----- Exercise data -----
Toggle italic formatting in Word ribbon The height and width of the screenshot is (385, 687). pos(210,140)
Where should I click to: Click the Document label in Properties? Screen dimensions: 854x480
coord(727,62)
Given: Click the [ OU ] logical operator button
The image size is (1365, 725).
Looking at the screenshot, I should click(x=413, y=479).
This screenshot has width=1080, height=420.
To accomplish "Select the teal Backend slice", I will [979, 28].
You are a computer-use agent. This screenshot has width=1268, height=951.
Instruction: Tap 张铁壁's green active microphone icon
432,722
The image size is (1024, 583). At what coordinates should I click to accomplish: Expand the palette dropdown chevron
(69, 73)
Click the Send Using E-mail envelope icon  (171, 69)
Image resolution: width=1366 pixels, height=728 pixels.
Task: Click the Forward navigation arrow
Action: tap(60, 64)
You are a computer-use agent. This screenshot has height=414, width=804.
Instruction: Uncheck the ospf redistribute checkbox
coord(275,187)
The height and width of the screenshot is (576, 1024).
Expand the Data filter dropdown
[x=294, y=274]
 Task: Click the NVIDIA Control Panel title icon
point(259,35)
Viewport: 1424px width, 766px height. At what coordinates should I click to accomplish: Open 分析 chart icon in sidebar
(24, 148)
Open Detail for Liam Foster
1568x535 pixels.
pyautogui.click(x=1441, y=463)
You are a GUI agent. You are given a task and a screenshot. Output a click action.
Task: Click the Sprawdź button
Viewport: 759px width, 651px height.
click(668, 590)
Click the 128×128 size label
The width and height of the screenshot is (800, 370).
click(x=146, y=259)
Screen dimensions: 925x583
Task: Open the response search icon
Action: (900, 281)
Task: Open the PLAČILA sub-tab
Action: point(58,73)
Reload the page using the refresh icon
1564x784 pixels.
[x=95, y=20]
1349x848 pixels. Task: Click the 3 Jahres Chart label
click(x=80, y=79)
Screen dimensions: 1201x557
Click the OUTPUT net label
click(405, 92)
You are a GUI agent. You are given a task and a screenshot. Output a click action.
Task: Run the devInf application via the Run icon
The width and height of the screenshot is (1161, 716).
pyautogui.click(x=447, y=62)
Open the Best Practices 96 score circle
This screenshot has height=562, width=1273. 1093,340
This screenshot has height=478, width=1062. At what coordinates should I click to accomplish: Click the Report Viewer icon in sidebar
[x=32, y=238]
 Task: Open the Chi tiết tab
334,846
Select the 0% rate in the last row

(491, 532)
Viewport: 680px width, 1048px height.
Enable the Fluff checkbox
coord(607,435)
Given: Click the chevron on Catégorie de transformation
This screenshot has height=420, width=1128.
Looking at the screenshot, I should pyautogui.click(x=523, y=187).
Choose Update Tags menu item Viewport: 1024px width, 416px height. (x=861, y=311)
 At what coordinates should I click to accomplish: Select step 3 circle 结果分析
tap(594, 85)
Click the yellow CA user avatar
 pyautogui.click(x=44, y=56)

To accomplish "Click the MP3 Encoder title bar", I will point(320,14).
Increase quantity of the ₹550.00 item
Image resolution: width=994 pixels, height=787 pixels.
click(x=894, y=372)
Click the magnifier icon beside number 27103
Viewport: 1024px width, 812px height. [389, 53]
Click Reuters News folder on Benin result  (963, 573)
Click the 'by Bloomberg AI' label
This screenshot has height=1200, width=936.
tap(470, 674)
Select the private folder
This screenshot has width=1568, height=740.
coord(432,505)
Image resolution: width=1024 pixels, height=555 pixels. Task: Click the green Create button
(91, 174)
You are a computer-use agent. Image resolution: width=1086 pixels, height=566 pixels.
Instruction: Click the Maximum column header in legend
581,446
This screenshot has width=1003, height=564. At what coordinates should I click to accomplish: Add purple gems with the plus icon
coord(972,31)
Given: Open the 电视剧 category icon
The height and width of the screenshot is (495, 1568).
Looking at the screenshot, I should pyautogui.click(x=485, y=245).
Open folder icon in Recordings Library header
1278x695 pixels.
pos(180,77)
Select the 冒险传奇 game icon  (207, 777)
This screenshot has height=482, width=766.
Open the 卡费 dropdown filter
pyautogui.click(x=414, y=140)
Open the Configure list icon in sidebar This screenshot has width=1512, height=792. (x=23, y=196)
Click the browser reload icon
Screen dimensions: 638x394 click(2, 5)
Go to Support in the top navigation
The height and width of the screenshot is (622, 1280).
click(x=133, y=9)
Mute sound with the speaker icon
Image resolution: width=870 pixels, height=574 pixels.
-----
Using the material above, gather every line that includes "will".

To accomplish "Select the teal Backend slice", I will [979, 28].
To accomplish "Click the MP3 Encoder title bar", I will point(320,14).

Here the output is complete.